If you think you know the answer, then you have already lost. It was a trick question. PoW is not a consensus protocol at all. It is a necessary building block for PoW protocols such as the longest-chain rule and GHOST. But in itself, it is something else, more fundamental, the stuff protocols are made of.
So if PoW is not a protocol, then what is it? I'm getting there. Clear your mind and let us take this from the top.
Distribution Vs. Decentralization
BFT protocols precede the ambitions of a cryptographic decentralized economy. They were initially motivated by the need to distribute large computations to a cluster of many computers in a way that would remain robust even if some of the computers were faulty.
Such protocols are called distributed: the final state is determined and computed by a collection of parties, where each party operates independently of all the others, up to an exchange of messages. In particular, in many protocols, no one party (or small collusion of parties) can coerce the outcome.
Does this make these protocols decentralized? Not necessarily. In the original BFT systems, there is an authority responsible for maintaining and enforcing an access list of participating computers. Such systems are called permissioned, and while they are often distributed, they cannot be reasonably called decentralized.

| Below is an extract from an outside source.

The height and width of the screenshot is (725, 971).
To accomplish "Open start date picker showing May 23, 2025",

Decentralization requires permissionlessness. But we cannot just allow anyone to vote without any regulation of voter eligibility, as this can easily create attack vectors. For example, if we use X polls to make a decision, nothing is protecting us from bot armies swaying the result for practically free. We need to find a way to prevent these attacks without resorting to centralized white lists. Before that, we might want to name this central aspect.
Sybil Resistance
The 1973 novel Sybil by American journalist Flora Rheta Schreiber documents the story of the pseudonymous Syb Dorsett. Dorsett suffered from a remarkably severe manifestation of dissociative identity disorder: she coherently exhibited sixteen independent personalities, all oblivious of each other. The novel is a fascinating and heart-wrenching account of Dorsett's treatment.

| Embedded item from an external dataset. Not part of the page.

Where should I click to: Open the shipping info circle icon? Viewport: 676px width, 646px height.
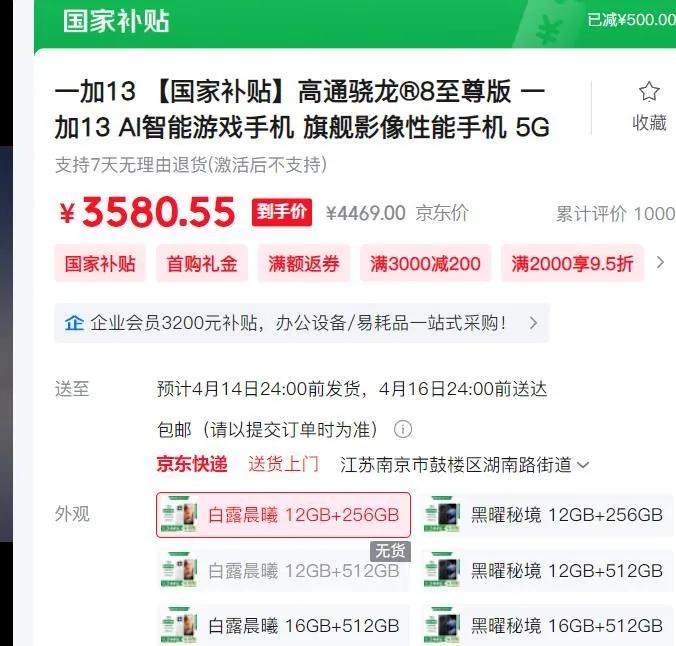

Quite tactlessly, her story inspired the term Sybil attack, describing a single attacker taking on many identities to interfere with online protocols. Consequently, Sybil resistance is any countermeasure to such an attack.

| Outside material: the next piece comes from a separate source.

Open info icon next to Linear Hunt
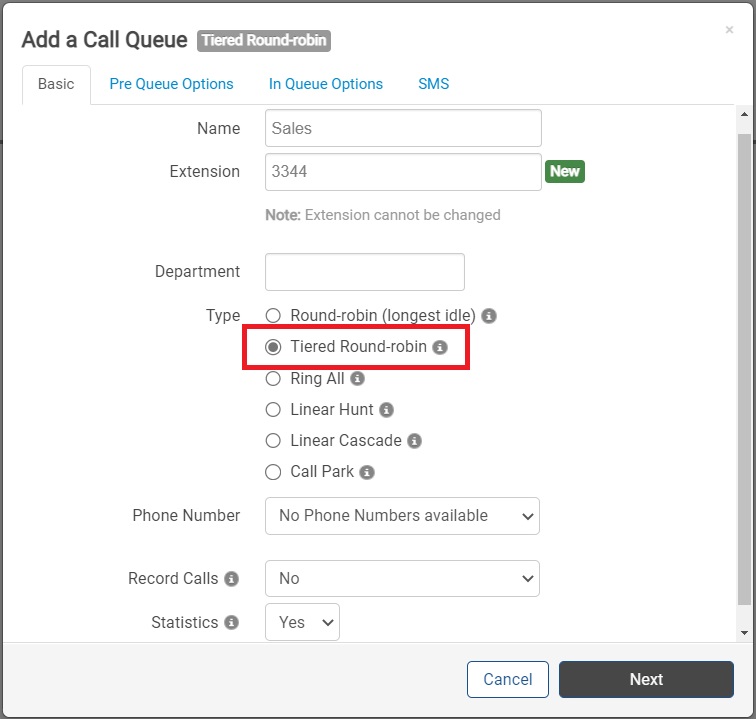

We have already seen one form of Sybil resistance: centralization. If there is one entity that regulates the voting procedure, then there is no problem. This is actually the best possible Sybil resistance.
But we want to create decentralized systems. Is there any hope?
The first limitation one must realize is that perfect Sybil resistance, assuring one vote per voter, is impossible. In fact, the linear Sybil resistance is the best a non-permissioned countermeasure can provably provide. (The word "provable" is there to exclude administrative solutions such as "execute via Guillotine anyone caught committing a Sybil attack"). This means that while faking identities is possible, the cost is directly proportional to the number of votes you need to fake.
This is arguably very different than the Sybil resistance you get for, say, online polls. In most cases, a 100,000 votes attack doesn't cost much more than a 10,000 votes attack. The actual costs are in obtaining and maintaining a network of bots. Activating them is not the costly part.
"But can't we just charge 0.1 cents per vote?" one might ask, "This will definitely make costs rise linearly". But then we realize that to actually do that, we need some authority that will process charges, maintain a list of paying voters, and so on. In the words of a celebrated scientist:
But just because that idea doesn't work, it doesn't mean that it is not in the right direction! Increasing the "per-vote" cost is exactly what we are looking to do. We just have to be a bit clever about it. Using money means adhering to an administrative system. Validating and processing payments requires centralized resources. Generally speaking, if you have to get a permit from any entity for your vote, then you've already lost. So we cannot use money. We need to find some other way to make voting costly. A way that can be verified without requiring access to any centralized records.
Pricing Via Processing
In 1992, Cynthia Dwork (pronounced Dvork) and Moni Naor realized that the answer is, quite literally, at their fingertips. In their paper Pricing via Processing (or Combatting Junk Mail), they came up with a brilliantly simple idea: use computation as a resource.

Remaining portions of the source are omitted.